Palast des Zaren Aleksei Michailowitsch in Kolomenskoje

Kolomenskoje. Der Palast des Zaren Aleksei Michailowitsch. Rekonstruiert nach Archivakten – Zeichnungen, Bildern, Beschreibungen auf dem Territorium des ehemaligen Kirchdorfes Djakowo einige Hunderte Meter entfernt von seiner ursprünglichen Lage, die sich zwischen der Vorderen Pforte (Palastpforte) und der Hinteren (Erlöserpforte) befand, in der historischen Zone von Kolomenskoje, nahe des Christi-Himmelfahrt-Tempels und in der Nähe der Kirche der Kazan-Gottesmutter-Ikone.
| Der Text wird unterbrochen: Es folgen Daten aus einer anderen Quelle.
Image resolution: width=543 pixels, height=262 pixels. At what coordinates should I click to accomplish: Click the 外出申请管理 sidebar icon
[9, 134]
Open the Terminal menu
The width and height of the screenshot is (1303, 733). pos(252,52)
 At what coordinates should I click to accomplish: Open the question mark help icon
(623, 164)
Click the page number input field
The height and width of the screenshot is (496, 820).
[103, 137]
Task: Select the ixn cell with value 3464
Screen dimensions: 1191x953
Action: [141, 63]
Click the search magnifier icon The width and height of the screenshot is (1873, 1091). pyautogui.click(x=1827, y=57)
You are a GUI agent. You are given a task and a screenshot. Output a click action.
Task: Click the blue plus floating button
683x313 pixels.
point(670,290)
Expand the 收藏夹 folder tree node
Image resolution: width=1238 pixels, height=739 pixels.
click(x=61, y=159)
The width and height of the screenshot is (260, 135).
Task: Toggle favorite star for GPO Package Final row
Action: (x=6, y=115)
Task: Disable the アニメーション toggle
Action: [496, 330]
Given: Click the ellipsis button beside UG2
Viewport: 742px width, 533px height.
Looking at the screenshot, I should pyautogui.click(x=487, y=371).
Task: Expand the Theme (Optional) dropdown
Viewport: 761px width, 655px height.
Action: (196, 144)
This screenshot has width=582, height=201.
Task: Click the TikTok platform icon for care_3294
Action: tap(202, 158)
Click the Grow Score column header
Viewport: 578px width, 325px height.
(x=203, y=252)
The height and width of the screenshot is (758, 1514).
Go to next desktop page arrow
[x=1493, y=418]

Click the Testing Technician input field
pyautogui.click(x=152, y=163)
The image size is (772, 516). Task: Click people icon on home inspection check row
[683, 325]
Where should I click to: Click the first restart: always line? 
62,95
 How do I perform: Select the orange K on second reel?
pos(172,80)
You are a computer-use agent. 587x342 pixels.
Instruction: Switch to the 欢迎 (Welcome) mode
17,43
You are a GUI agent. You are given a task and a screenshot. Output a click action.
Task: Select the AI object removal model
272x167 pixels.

Der Originalpalast, der seinerzeit ein Meiserwerk der russischen Holzbaukunst und eine Art „achtes Weltwunder“ darstellte, wurde im Jahre 1667 errichtet und stand circa hundert Jahre. Der wurde nach Verordnung von Ekaterina II. demontiert, nachdem sie entschied, eine Steinresidenz bei Moskau in Zaritsyno zu gründen, dabei gab sie die Anweisung, im Vorfeld Zeichnungen und Bilder des zu demontierenden Holzpalastes zu machen. Auf dem früheren Gelände in altem Kolomenskoje blieb erhalten und wurde restauriert ein Teil der Steinfundamente des früheren Holzmeisterwerkes.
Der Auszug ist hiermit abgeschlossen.